** Opening Available data block **

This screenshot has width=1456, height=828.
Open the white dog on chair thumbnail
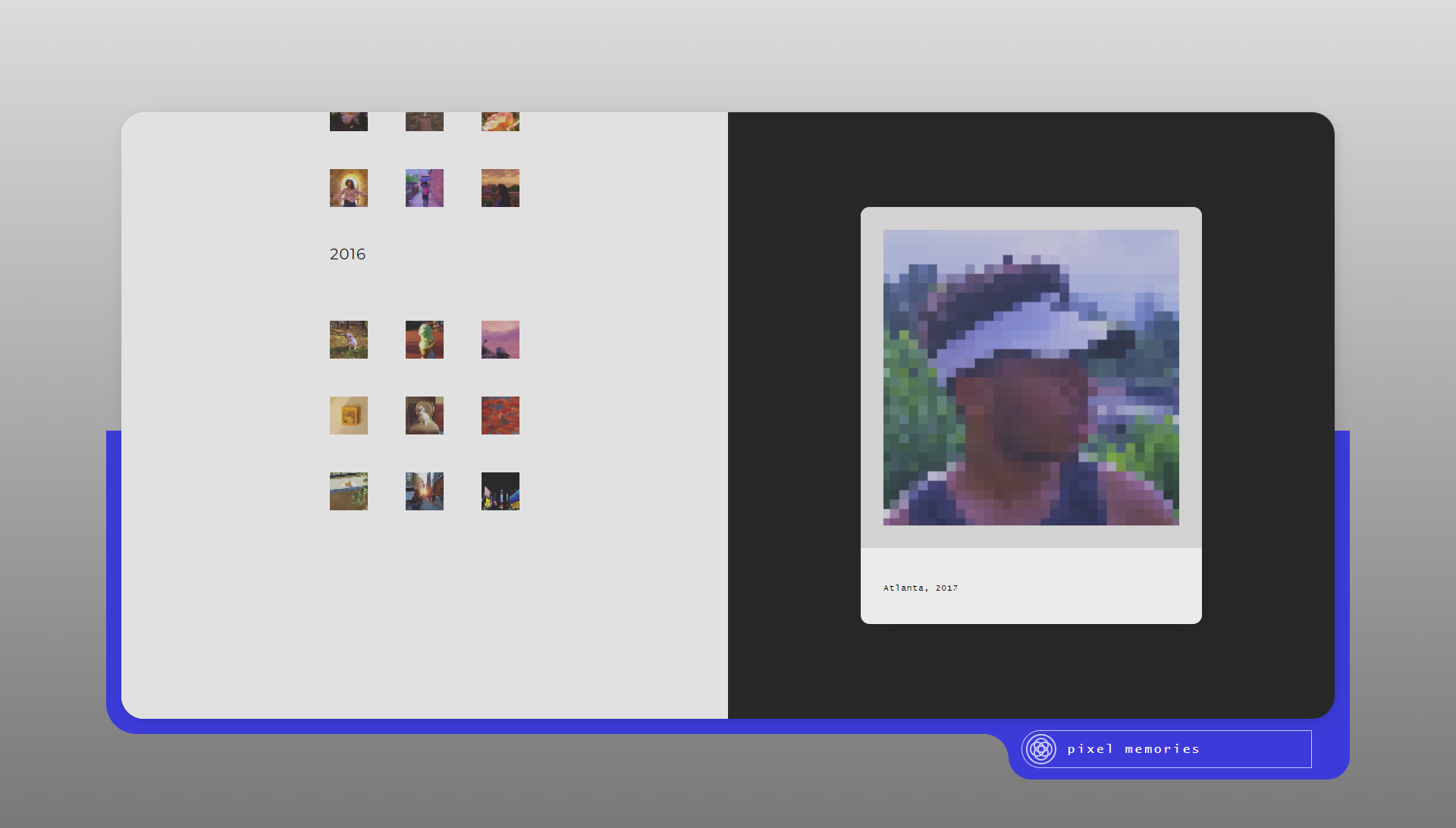pos(425,416)
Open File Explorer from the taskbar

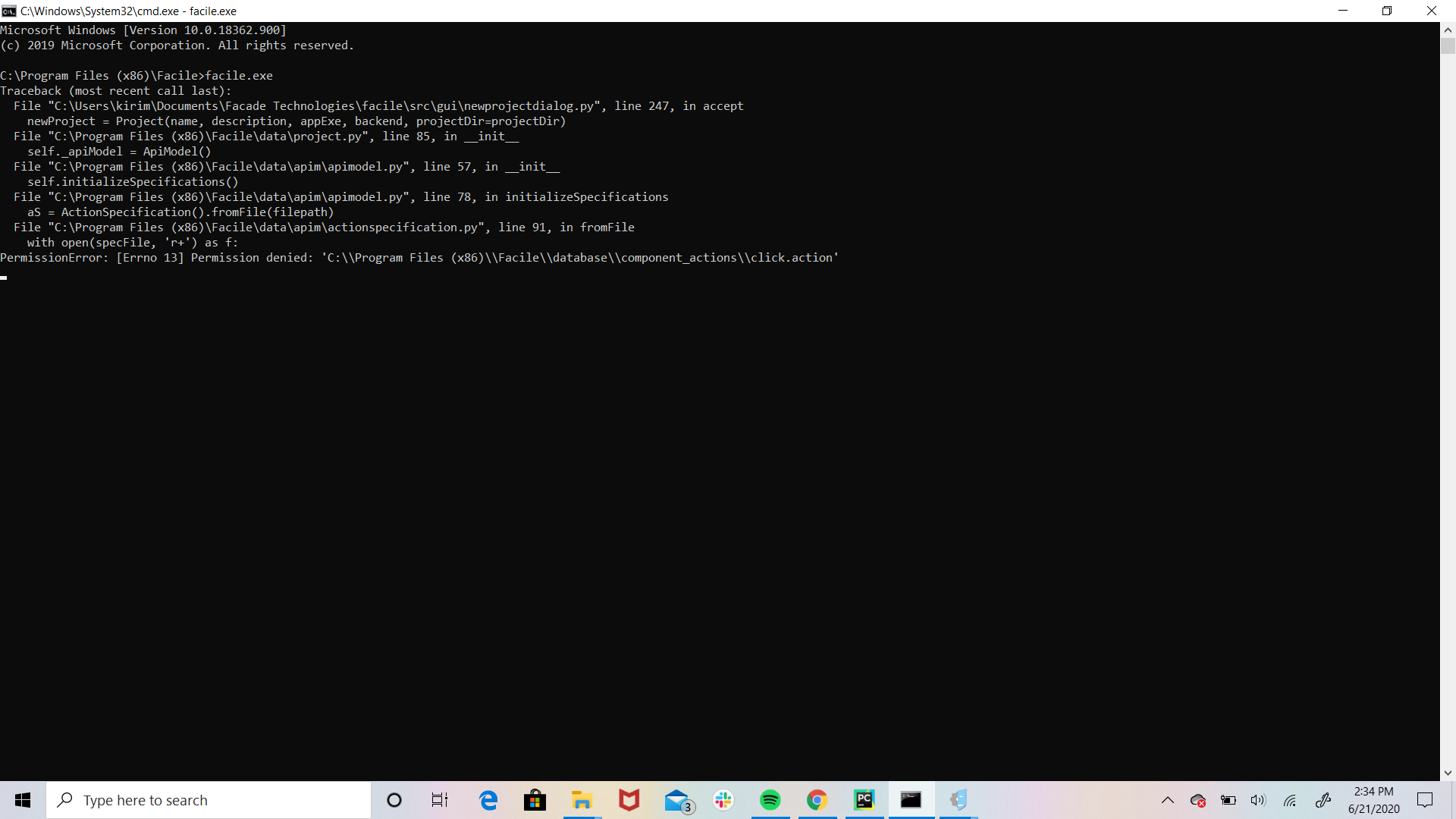point(582,800)
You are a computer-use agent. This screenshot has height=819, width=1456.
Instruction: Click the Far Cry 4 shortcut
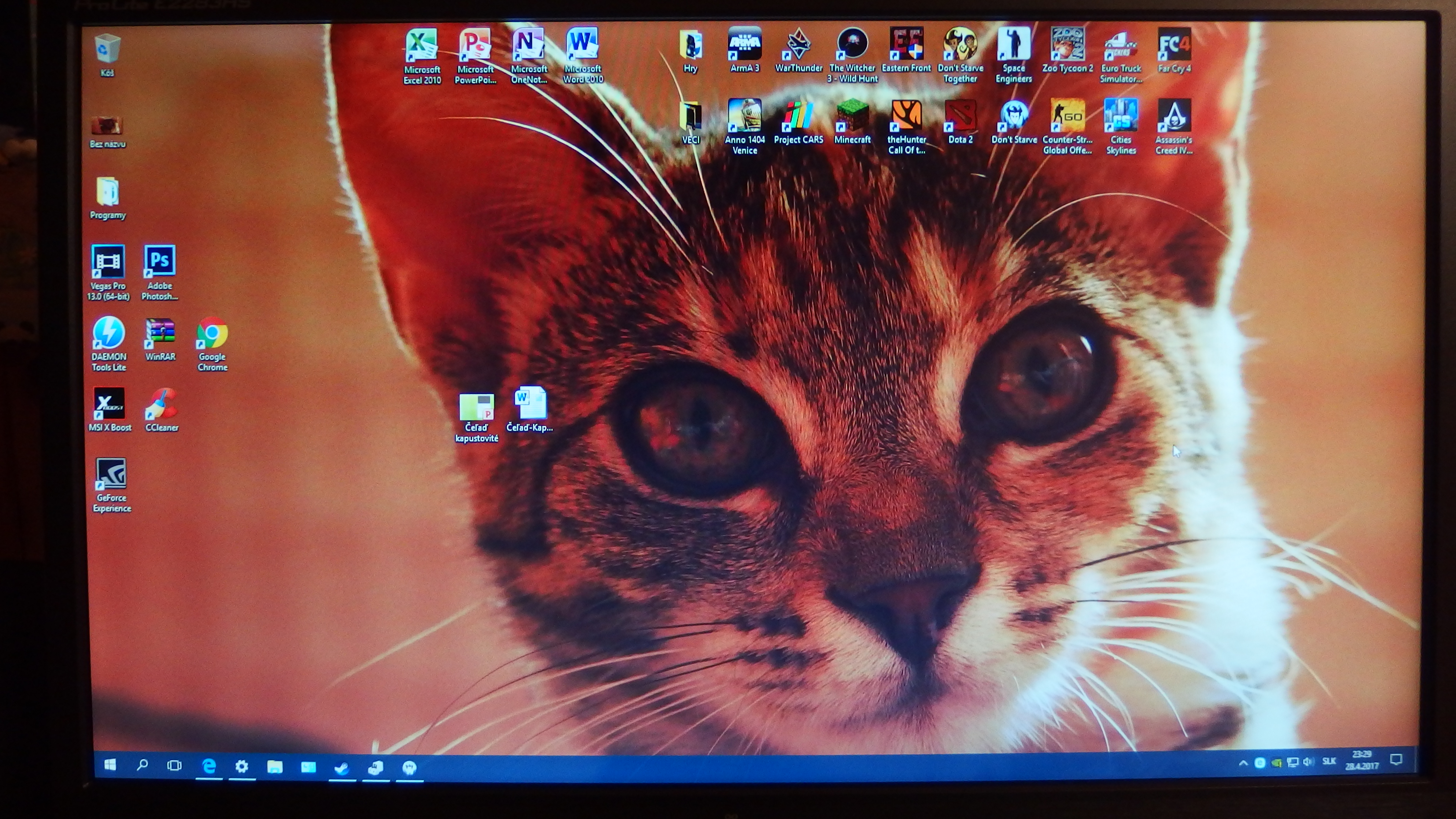[1174, 45]
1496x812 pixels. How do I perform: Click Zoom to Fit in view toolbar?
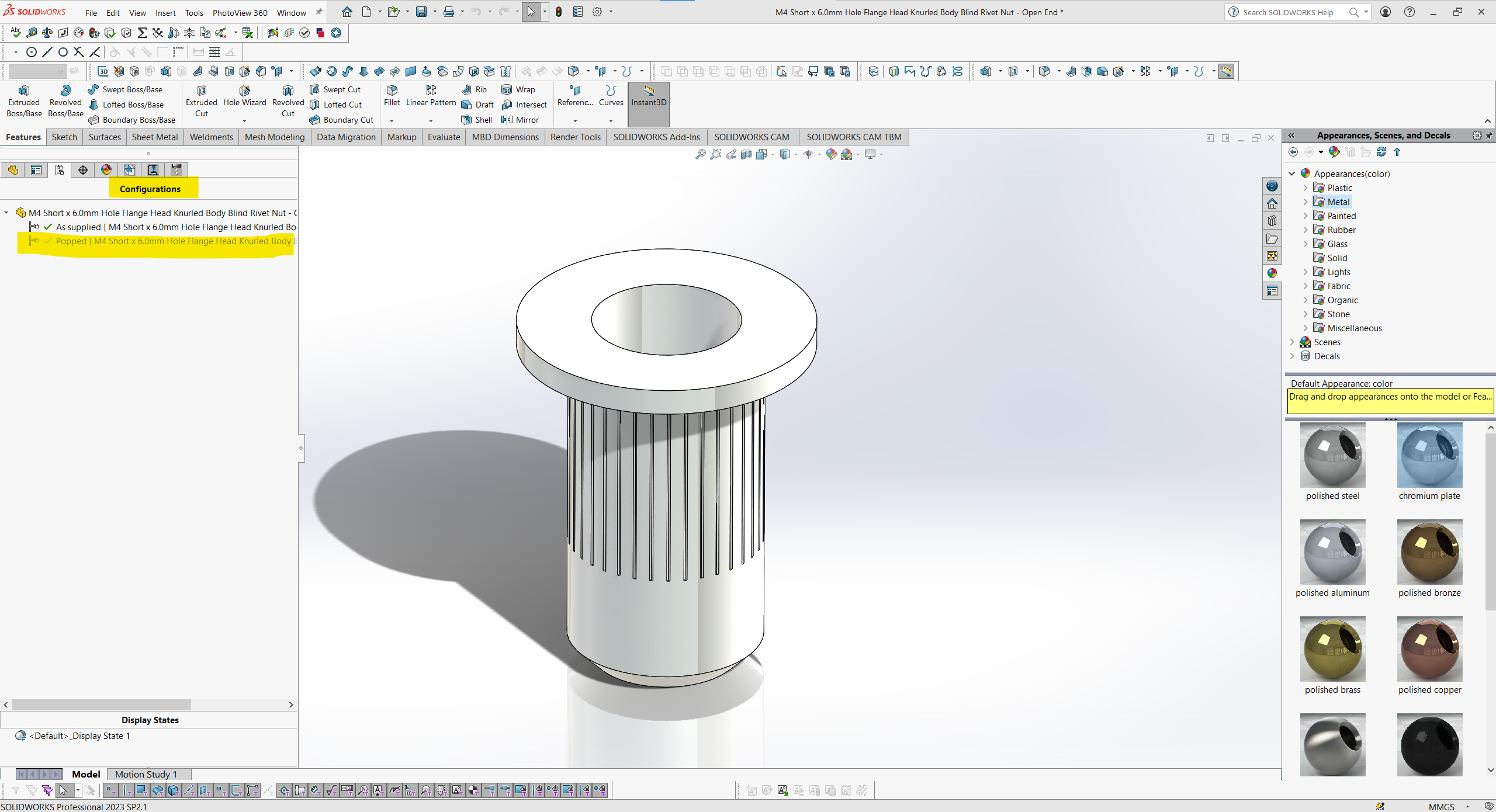tap(700, 154)
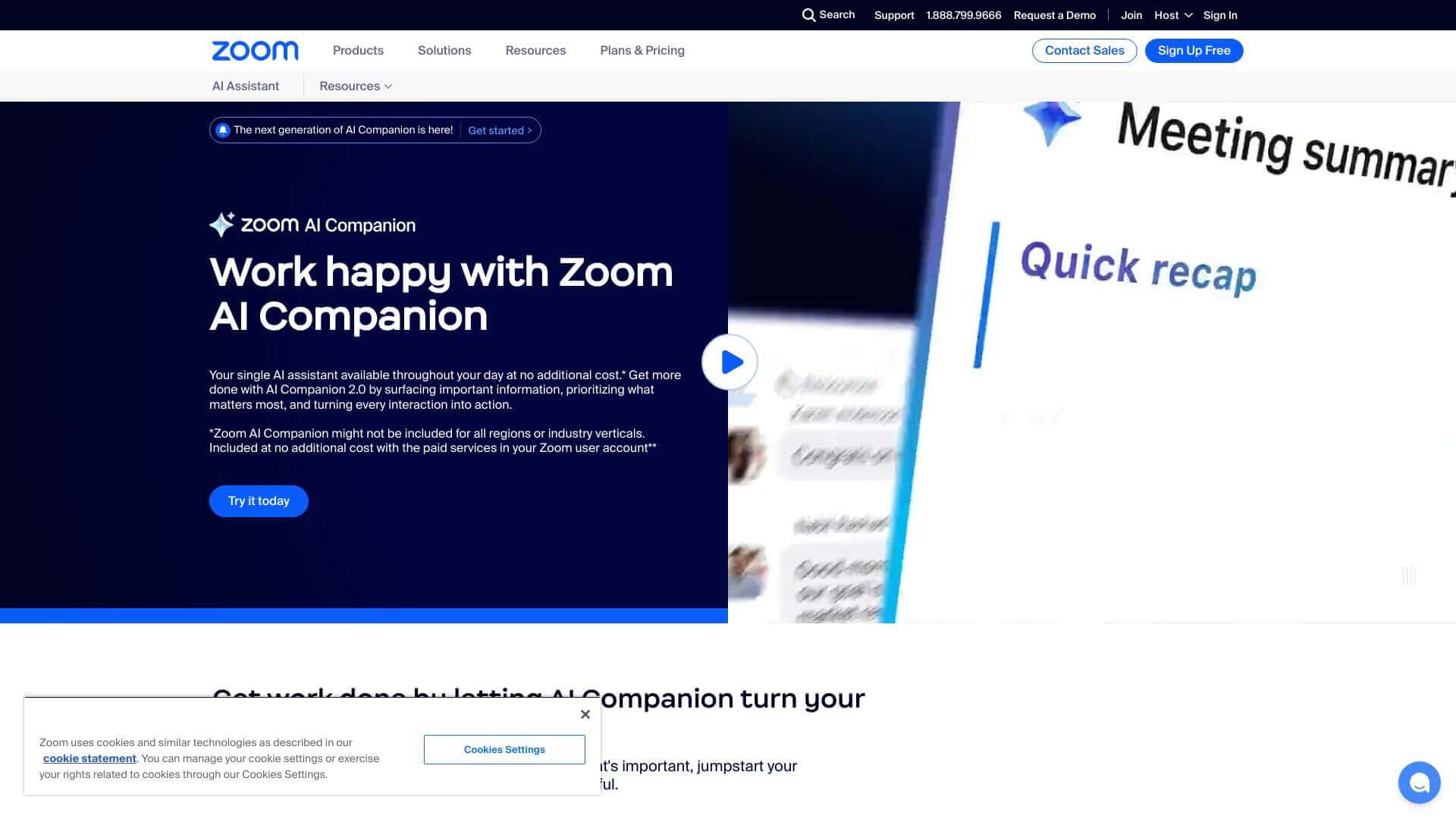Open Cookies Settings
Screen dimensions: 1456x819
tap(504, 749)
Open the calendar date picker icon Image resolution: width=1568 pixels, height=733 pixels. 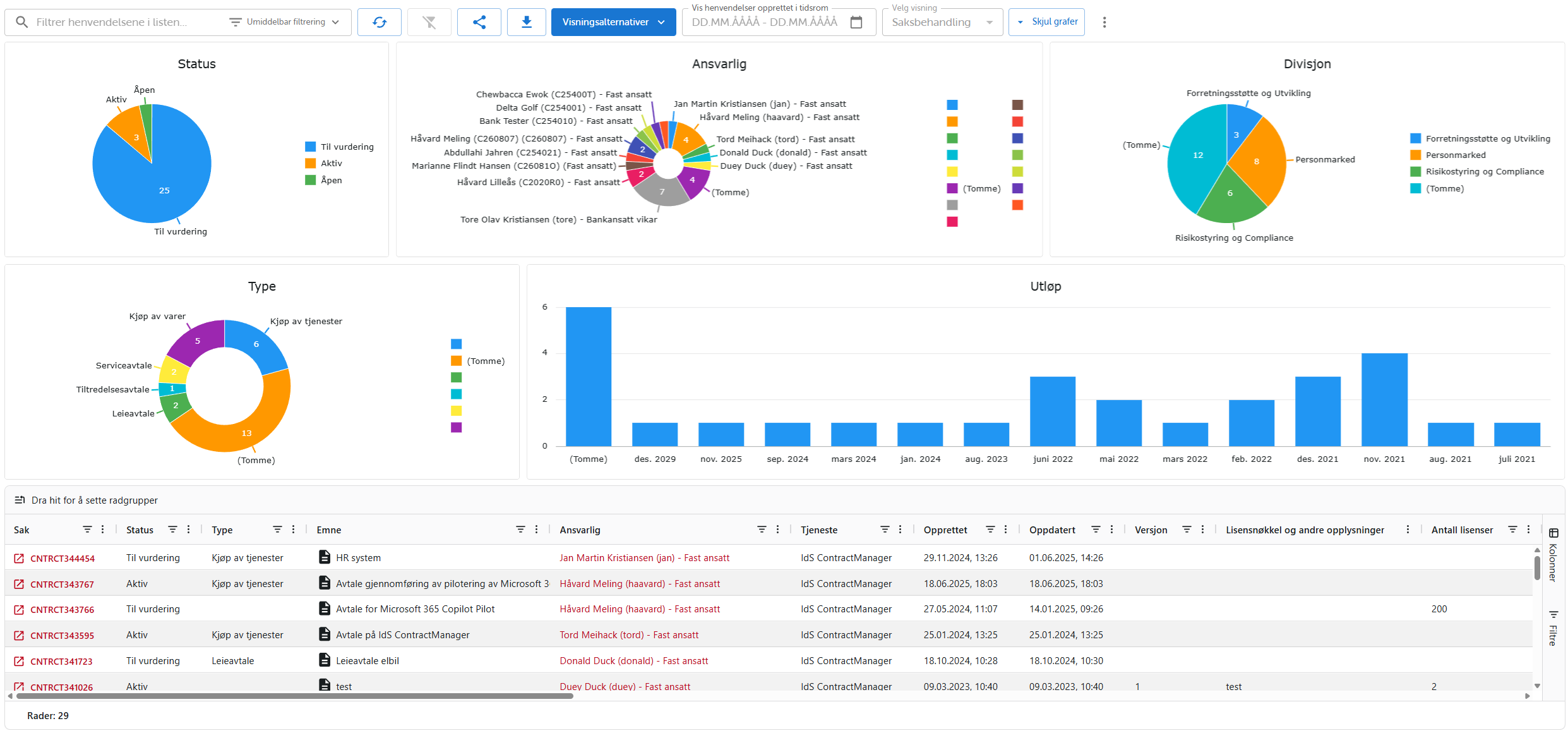(856, 22)
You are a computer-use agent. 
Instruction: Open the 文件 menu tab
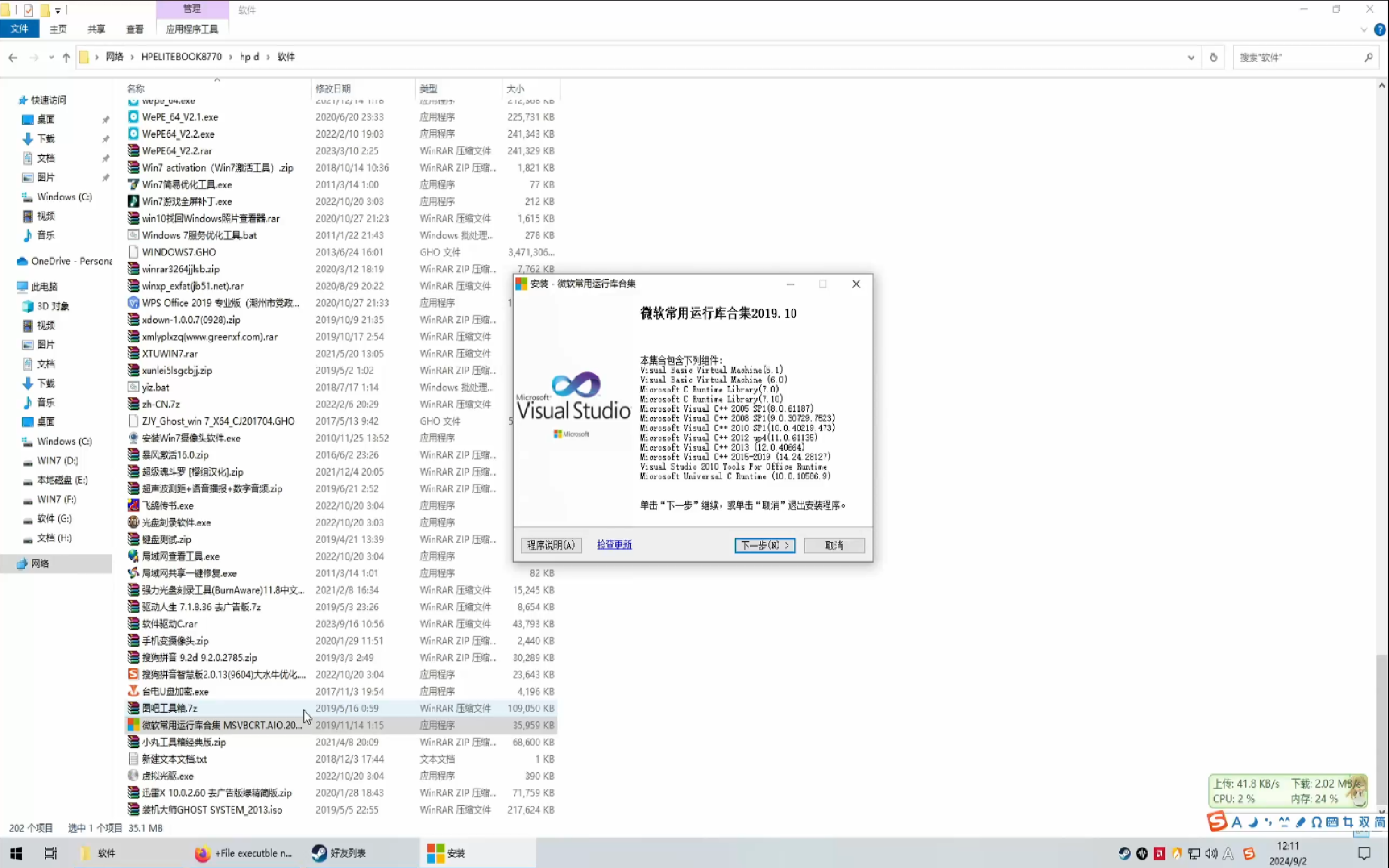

** Closing Available data block **

Work through the material above. Then report how many of its lines contain "screenshot", and only that.

Answer to the problem
2